### Set task 1:
Turn the entries into a numbered list, covering everything from the line containing "The height and width of the page" down to the line containing "except [762, 86]", and skip any blank lines. Use the entries only, not the integration by parts article.

### Article:

Difference between revisions of "Integration by Parts"

Introduction

Let's say we want to integrate

${\displaystyle \int x^{2}e^{x^{3}}~dx.}$

Here, we can compute this antiderivative by using  ${\displaystyle u-}$substitution.

While  ${\displaystyle u-}$substitution is an important integration technique, it will not help us evaluate all integrals.

For example, consider the integral

${\displaystyle \int xe^{x}~dx.}$

There is no substitution that will allow us to integrate this integral.

We need another integration technique called integration by parts.

The formula for integration by parts comes from the product rule for derivatives.

Recall from the product rule,

${\displaystyle (f(x)g(x))'=f'(x)g(x)+f(x)g'(x).}$

Then, we have

${\displaystyle {\begin{array}{rcl}\displaystyle {f(x)g(x)}&=&\displaystyle {\int f'(x)g(x)+f(x)g'(x)~dx}\\&&\\&=&\displaystyle {\int f'(x)g(x)~dx+\int f(x)g'(x)~dx.}\end{array}}}$

If we solve the last equation for the second integral, we obtain

${\displaystyle \int f(x)g'(x)~dx=f(x)g(x)-\int f'(x)g(x)~dx.}$

This formula is the formula for integration by parts.

### Extracted information:

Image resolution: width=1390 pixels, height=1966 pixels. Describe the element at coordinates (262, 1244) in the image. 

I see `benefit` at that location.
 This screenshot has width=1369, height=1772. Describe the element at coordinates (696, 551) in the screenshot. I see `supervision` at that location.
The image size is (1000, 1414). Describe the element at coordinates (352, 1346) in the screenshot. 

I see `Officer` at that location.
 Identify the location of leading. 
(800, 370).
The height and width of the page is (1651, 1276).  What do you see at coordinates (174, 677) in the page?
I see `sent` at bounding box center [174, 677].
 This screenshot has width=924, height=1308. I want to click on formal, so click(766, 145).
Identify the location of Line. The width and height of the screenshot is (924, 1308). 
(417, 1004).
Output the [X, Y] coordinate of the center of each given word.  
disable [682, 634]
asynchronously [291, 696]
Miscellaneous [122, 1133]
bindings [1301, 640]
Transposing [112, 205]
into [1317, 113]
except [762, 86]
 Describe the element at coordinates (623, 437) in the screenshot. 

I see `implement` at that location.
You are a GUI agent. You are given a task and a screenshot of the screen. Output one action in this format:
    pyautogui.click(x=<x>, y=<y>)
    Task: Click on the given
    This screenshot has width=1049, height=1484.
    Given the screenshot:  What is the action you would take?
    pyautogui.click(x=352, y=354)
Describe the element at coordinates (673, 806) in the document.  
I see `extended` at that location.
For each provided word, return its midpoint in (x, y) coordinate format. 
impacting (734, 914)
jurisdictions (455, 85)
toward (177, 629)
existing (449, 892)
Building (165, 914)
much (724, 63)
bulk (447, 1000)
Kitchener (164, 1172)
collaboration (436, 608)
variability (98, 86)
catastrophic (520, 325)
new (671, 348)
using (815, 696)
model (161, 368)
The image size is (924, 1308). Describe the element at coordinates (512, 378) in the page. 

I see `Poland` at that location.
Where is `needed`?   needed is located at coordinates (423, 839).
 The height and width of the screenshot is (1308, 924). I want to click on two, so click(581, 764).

### Set task 2:
Set down word for word everything in the integration by parts article from "Here, we can" down to "integrate this integral.".

### Exercise output 1:
1. The height and width of the page is (1651, 1276).  What do you see at coordinates (174, 677) in the page?
2. I see `sent` at bounding box center [174, 677].
3.  This screenshot has width=924, height=1308. I want to click on formal, so click(766, 145).
4. Identify the location of Line. The width and height of the screenshot is (924, 1308). 
5. (417, 1004).
6. Output the [X, Y] coordinate of the center of each given word.  
7. disable [682, 634]
8. asynchronously [291, 696]
9. Miscellaneous [122, 1133]
10. bindings [1301, 640]
11. Transposing [112, 205]
12. into [1317, 113]
13. except [762, 86]

### Exercise output 2:
Here, we can compute this antiderivative by using  ${\displaystyle u-}$substitution.

While  ${\displaystyle u-}$substitution is an important integration technique, it will not help us evaluate all integrals.

For example, consider the integral

${\displaystyle \int xe^{x}~dx.}$

There is no substitution that will allow us to integrate this integral.